There's a coda to this which isn't relevant to the point I'm making but I'll include it for completeness. I'll do it in a follow-up post because there's a quote and attribution I need to go look up.
...
As it turned out, the situation was far worse. They weren't really master keys, they were the keys. If you have a TSA005 then your key will open every other TSA005 lock. These two numbers I've mentioned above I didn't pick at random, they're likely the only two you'll ever see in the wild as the other five are vanishingly rare.
Remember, they sell these in airports. You could, today, spend a few quid in WH Smiths to buy a couple of padlocks which would snag you the keys to almost everyone's luggage.
Worse yet (really?) they are terrible locks.
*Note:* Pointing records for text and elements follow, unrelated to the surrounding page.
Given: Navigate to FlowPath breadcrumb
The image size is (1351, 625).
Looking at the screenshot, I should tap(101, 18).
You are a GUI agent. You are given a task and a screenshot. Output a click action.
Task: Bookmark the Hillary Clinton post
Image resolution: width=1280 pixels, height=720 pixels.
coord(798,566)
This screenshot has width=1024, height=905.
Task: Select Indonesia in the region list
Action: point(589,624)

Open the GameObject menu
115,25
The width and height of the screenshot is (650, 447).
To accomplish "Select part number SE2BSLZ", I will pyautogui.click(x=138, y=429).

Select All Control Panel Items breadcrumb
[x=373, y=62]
I use a TSA005 in "I'll show you how to pick a lock" demonstrations because you can about have a set of picks in the same room and they fall open. I've opened them with paper clips. The TSA007 fares a bit better not least because it's got a really tiny keyway which is harder to get tools into.
The TSA was approached for comment. TSA spokesperson Mike England responded: "These consumer products are ‘peace of mind’ devices, not part of TSA’s aviation security regime." Yes, you read that right. TSA's official response was, we don't care.
Who watches the watchers?
Ugh, typo and too late to edit - red diamond logo, not triangle.
Article on the BBC today, shows just how important encryption is (broken encryption = apocalypse):
https://www.bbc.co.uk/news/technology-60144498
TSA’s official response was, we don’t care
My experience of the TSA is that you may as well not bother locking your luggage in the USA, because the TSA can unlock it and they're probably the worst people to have access to it. They don't care what they break when searching, or how they repack stuff (so the next baggage handler breaks it), and you can't claim on your insurance for damage unless you've claimed from them first, but that's massively difficult - you'd be better off just having stuff stolen.